Learning to (Learn at Test Time): RNNs with Expressive Hidden States

Paper · arXiv 2407.04620 · Published July 5, 2024
Self-Refinement and Self-ConsistencyInference-Time Scaling

Self-attention performs well in long context but has quadratic complexity. Existing RNN layers have linear complexity, but their performance in long context is limited by the expressive power of their hidden state. We propose a new class of sequence modeling layers with linear complexity and an expressive hidden state. The key idea is to make the hidden state a machine learning model itself, and the update rule a step of self-supervised learning. Since the hidden state is updated by training even on test sequences, our layers are called Test-Time Training (TTT) layers. We consider two instantiations: TTT-Linear and TTT-MLP, whose hidden state is a linear model and a two-layer MLP respectively. We evaluate our instantiations at the scale of 125M to 1.3B parameters, comparing with a strong Transformer and Mamba, a modern RNN. Both TTT-Linear and TTT-MLP match or exceed the baselines. Similar to Transformer, they can keep reducing perplexity by conditioning on more tokens, while Mamba cannot after 16k context. With preliminary systems optimization, TTT-Linear is already faster than Transformer at 8k context and matches Mamba in wall-clock time.

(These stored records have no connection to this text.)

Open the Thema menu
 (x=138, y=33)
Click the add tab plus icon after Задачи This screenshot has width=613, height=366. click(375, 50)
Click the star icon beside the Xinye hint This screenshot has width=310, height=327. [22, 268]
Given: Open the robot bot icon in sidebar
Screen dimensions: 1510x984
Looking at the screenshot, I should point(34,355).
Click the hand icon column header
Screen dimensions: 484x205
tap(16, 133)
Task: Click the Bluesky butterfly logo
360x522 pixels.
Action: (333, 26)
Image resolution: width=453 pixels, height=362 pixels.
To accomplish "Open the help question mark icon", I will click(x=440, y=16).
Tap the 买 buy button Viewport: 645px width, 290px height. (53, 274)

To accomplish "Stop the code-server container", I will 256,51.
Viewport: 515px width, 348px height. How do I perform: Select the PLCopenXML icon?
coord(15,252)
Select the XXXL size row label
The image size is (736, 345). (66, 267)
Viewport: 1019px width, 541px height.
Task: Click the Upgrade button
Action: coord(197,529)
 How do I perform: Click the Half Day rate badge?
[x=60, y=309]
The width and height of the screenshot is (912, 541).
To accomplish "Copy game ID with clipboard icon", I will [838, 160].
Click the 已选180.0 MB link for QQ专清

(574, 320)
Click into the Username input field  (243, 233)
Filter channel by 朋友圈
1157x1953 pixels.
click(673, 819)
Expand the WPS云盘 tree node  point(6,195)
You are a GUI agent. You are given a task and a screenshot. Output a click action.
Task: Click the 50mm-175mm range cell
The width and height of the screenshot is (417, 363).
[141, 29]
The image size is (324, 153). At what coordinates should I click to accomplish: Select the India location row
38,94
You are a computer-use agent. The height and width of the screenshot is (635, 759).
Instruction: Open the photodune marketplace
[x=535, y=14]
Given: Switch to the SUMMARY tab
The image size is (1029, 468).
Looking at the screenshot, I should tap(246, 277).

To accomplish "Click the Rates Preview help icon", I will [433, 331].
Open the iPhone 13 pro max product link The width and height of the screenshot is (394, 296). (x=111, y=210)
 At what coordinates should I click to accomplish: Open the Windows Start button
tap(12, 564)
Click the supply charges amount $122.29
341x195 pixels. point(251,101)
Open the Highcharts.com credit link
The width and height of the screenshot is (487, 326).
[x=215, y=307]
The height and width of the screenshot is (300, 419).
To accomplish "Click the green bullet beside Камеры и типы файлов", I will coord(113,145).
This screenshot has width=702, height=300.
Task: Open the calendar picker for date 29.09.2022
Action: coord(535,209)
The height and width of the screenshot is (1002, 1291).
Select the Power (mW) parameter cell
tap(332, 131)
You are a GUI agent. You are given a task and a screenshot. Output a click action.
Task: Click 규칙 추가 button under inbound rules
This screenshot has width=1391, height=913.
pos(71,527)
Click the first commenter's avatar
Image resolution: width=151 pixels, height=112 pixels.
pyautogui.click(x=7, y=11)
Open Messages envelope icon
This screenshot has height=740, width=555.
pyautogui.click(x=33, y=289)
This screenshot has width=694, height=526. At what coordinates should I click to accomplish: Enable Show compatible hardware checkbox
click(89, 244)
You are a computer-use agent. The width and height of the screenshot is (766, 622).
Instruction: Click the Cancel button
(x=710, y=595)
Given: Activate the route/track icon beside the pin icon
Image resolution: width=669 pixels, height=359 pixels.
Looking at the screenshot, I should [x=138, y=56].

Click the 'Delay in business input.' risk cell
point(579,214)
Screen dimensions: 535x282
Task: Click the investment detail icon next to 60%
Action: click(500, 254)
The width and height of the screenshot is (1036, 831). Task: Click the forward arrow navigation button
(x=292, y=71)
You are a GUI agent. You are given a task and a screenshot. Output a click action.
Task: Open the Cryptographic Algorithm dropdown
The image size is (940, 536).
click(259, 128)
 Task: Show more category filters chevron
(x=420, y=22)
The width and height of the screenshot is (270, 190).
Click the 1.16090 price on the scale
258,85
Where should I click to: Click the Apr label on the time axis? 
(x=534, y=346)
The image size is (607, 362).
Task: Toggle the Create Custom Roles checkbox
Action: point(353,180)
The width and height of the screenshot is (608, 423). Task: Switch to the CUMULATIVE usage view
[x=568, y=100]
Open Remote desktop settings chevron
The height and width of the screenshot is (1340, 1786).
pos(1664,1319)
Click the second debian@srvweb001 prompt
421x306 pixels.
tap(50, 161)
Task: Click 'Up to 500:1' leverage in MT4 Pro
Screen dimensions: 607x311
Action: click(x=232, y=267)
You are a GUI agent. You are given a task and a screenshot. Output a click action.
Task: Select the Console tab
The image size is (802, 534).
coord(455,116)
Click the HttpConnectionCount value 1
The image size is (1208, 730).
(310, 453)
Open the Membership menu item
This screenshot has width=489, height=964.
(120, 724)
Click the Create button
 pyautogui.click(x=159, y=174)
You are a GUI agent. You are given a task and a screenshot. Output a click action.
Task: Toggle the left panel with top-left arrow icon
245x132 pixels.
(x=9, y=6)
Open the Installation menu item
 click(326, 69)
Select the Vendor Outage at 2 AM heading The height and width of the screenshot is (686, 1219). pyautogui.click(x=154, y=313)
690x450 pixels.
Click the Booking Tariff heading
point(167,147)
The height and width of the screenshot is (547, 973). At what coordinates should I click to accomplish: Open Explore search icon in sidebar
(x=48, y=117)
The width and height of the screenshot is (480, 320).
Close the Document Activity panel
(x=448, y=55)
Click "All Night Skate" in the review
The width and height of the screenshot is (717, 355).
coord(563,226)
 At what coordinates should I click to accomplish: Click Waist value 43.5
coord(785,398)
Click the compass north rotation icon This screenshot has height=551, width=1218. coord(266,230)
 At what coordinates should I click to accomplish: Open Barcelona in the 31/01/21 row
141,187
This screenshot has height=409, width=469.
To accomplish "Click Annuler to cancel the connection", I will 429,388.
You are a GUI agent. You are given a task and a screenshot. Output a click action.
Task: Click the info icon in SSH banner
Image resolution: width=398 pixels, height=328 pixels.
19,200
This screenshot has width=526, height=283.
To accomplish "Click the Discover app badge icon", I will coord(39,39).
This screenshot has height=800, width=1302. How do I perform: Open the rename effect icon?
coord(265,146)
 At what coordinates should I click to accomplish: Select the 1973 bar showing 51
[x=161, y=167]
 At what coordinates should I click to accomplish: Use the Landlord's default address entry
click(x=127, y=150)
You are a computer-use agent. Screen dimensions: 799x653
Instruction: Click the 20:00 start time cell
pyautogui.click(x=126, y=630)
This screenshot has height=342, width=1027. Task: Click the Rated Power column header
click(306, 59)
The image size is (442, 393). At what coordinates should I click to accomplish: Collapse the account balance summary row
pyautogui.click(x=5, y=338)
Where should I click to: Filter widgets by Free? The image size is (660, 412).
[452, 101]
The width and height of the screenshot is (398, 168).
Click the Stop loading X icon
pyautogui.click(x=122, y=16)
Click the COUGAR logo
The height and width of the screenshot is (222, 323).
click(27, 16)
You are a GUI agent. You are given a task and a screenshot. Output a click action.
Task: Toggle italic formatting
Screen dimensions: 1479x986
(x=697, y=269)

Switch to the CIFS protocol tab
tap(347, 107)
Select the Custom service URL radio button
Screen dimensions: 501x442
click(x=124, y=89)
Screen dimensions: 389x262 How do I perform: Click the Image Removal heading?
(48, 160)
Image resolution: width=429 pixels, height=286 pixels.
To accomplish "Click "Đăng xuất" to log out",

Introduction. In 2020, the OpenAI scaling law paper (Kaplan et. al [40]) showed that LSTMs (a type of RNN) could not scale similarly to Transformers or effectively use long context. Now, with modern RNNs and best practices, we re-evaluate these findings in Figure 2. On the left, we observe that Mamba [26] – one of the most popular RNNs today – scales similarly to a strong Transformer, showing great progress since the LSTMs in 2020. However, on the right, we observe the same issue with Mamba as Kaplan et al. did with LSTMs. Tokens later in a sequence should be easier to predict on average, since they condition on more information. This is indeed the case for Transformer, whose average perplexity at each token index decreases throughout its 32k context. In contrast, the same metric plateaus for Mamba after 16k. This result represents an awkward reality for existing RNNs. On one hand, the main advantage of RNNs (vs. Transformers) is their linear (vs. quadratic) complexity. This asymptotic advantage is only realized in practice for long context, which according to Figure 3 is after 8k.

Discussion / Conclusion. We have reformulated the canonical problem of supervised learning as learning to (learn at test time). Our formulation produces an alternative conceptual framework for building what is traditionally known as network architectures. We summarize our current instantiation in Table 2. The search space for effective instantiations inside this framework is huge, and our paper has only taken a baby step. Fortunately, if our perspective holds, then heuristics from regular training can transfer to test-time training, and search can be efficient. Next we outline some especially promising directions for future work. Why do we study TTT? First a more basic question: Why study AI? For some of us, AI is a playground to probe about the nature of human intelligence. Prior work often tries to model human learning with machine learning, where training is on a shuffled dataset with i.i.d. instances, and inference is on a separate test set. However, humans do not naturally learn with i.i.d.